Seo points out that the Japanese comfort women system was unique in that “the military, on behalf of the government, installed comfort stations and managed and operated the comfort women system as well as the recruiting and transportation of the women.” Something similar could only be found in Nazi-era Germany, she said. “That is different from soldiers frequenting brothels near military camps.”
Japan’s government initially denied involvement in setting up and operating so-called comfort stations, but Yoshimi Yoshiaki, a Japanese historian who has become an active voice on the issue, uncovered a key document in 1992 on matters concerning the recruitment of women to work in the military brothels.

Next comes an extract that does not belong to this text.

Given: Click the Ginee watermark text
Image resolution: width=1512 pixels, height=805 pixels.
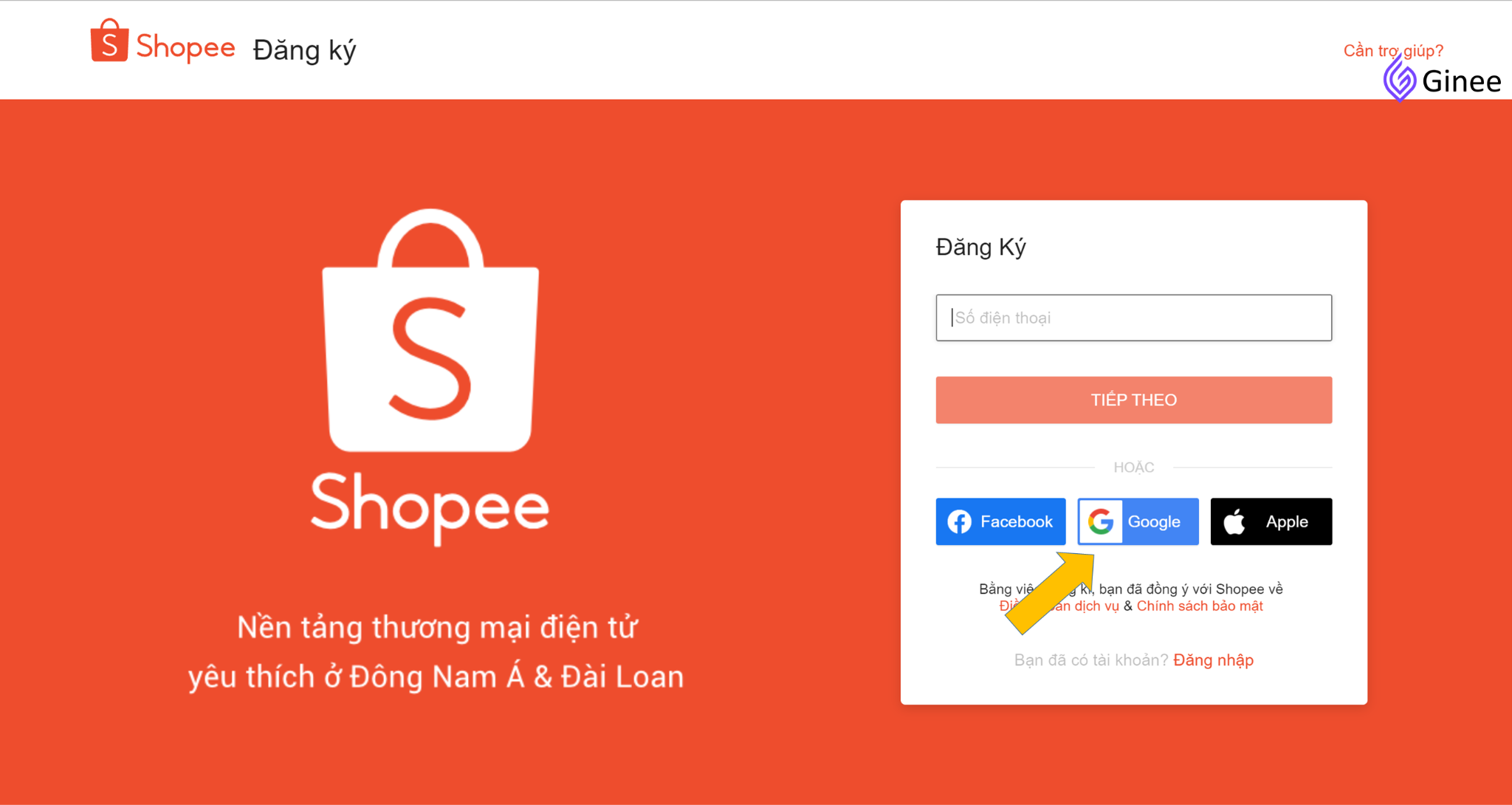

Consequently, Prime Minister Kiichi Miyazawa apologized to the Korean people on a state visit to Korea in January 1992. In August 1993, Chief Cabinet Secretary Kono Yohei issued the landmark statement that admitted the involvement of the military and police authorities and the forced recruitment of comfort women and offered apologies on behalf of the government.
Hard proof in records
“There is a flaw in the argument that claims the testimonies of victims and other officials cannot be counted as evidence, that only official documents can be proof,” Seo said. “The Japanese government at the time of the writing of the Kono Statement possessed court proceedings of the well-known Batavia trials, which acknowledges that Japanese military forced Dutch women into sexual slavery and soldiers responsible were even sentenced to death.”
She was referring to court records in the National Archives of Japan including a 1949 record from Batavia, or today’s Jakarta, in which a group of 35 Dutch women who had been victimized in Indonesia brought a case against 12 Japanese army officers.
Documents from military court proceedings in 1948 detailed that the Japanese military forcibly transferred women to so-called comfort stations in Batavia, “for the purpose of prostitution,” and the women were forced to provide sexual services to army officers. Of 12 accused Japanese officers, one was sentenced to death and the rest were sentenced to prison terms.
Nam said the Japanese government needs to acknowledge its forced mobilization of women into sexual slavery “as a national crime” and offer official reparations to make the apology non-retractable.
In a statement issued on the 60th anniversary of the war’s end in 2005, Prime Minister Junichiro Koizumi dropped the phrase “following a mistaken national policy” that was used in Murayama’s statement. His statement emphasized Japan’s international contributions, such as official development assistance and peacekeeping operations.
Nam said he anticipates that Abe in his 70th anniversary statement on Aug. 15, 2015, will follow Koizumi’s lead and may leave out the phrase “through its colonial rule and aggression,” which he has been hesitant to use in the past.
Next year also marks the 50th anniversary of the normalization of Japan-Korea relations.